I think there are a lot of ways to solve for a meta that is diverse, interesting and balanced. One core debate that comes up often is the importance of aggro to a meta. While I agree with the prevailing thought that you want aggressive decks to keep the control decks honest (at a high level), how you go about doing that I think is not black and white.
One of the points I'm constantly highlighting is the change in the game itself post NWO (not everyone will agree but this is my take on it). The biggest part of that IMO is the increase in power level of your top end creatures (I'll leave the walker discussion out of this). Grave Titan ends games against aggressive decks in short order. Where as old school finishers like Kokusho do not really end the game by themselves (you can't block and attack with it for example). Aggressive decks can still kamikaze their way through that card (even kill it though that option has a fog-like effect). Yes, it's a losing scenario long term but you can do it for a time and not lose the game outright. Finishers like the Titans stabilize the board while also allowing the control player to use them aggressively. They are simply much more game altering.

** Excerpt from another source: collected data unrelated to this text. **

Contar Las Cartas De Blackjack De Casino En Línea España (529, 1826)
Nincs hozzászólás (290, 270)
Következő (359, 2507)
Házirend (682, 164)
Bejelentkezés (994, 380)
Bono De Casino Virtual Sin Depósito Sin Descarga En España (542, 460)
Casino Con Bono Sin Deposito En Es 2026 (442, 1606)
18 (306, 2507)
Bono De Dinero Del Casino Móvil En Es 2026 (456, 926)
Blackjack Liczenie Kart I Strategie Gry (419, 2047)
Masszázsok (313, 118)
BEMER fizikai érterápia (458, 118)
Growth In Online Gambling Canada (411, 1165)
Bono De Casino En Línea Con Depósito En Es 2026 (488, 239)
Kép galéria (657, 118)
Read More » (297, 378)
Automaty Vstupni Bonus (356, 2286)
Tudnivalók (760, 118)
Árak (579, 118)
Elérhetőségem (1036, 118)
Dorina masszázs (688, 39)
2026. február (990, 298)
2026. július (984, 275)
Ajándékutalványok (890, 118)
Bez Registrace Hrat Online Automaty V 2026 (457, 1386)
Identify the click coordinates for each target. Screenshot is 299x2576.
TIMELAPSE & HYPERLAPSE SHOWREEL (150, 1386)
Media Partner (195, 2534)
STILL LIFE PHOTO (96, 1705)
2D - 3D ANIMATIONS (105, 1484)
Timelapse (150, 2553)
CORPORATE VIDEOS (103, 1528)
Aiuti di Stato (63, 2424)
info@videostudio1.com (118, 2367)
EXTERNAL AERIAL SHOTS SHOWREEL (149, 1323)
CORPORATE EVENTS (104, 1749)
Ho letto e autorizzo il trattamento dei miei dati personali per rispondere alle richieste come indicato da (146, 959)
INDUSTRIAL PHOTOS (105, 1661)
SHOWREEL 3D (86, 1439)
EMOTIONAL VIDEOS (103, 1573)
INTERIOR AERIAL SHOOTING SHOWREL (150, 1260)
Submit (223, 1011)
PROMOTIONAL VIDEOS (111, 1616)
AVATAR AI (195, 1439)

Because of that, modern magic has more of an urgency I feel. Aggressive decks simply need to win faster because the game essentially ends for them at 6 mana. Where back in original Ravnica (the set I played the most), I don't really think that was true. You were certainly losing as an aggressive deck if the control/midrange player hit 6 mana - you didn't want to be there - but the game wasn't over. So for me personally, I prefer that "softer" meta to the modern game and as such that is how I try to gear my cube. By muting the control/midrange options at the top end I do not need hyper aggro to be a thing in order for aggressive decks to be viable. In fact, because I play a lot of multi-player, I really need my aggro decks to have options if the "win now" option doesn't pan out. Decks that vomit their hands on the table in 3 turns really suck in most multi-player settings.

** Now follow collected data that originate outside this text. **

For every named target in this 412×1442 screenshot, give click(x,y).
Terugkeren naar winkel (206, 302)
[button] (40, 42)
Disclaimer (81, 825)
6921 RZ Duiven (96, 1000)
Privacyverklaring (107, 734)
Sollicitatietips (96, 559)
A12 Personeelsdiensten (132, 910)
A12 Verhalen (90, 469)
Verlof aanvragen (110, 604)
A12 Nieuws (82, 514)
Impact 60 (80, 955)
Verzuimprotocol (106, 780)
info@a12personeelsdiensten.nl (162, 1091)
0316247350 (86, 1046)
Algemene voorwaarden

Someone mentioned making aggro more of an "aggro/control" arch type and I'm really in favor of that personally. I'm not sure I have successfully done that in my cube, but it would be the ideal scenario - where essentially I still have aggressive decks that can put pressure early but don't just roll over once the game goes past turn 5. At the same time, if someone loves to play hyper fast "go for broke" type decks, I don't mind trying to support that as long as it doesn't involve allocating 100 cards of my cube to make it draftable (especially since most guys I play with do not tend to make those kinds of decks anyway).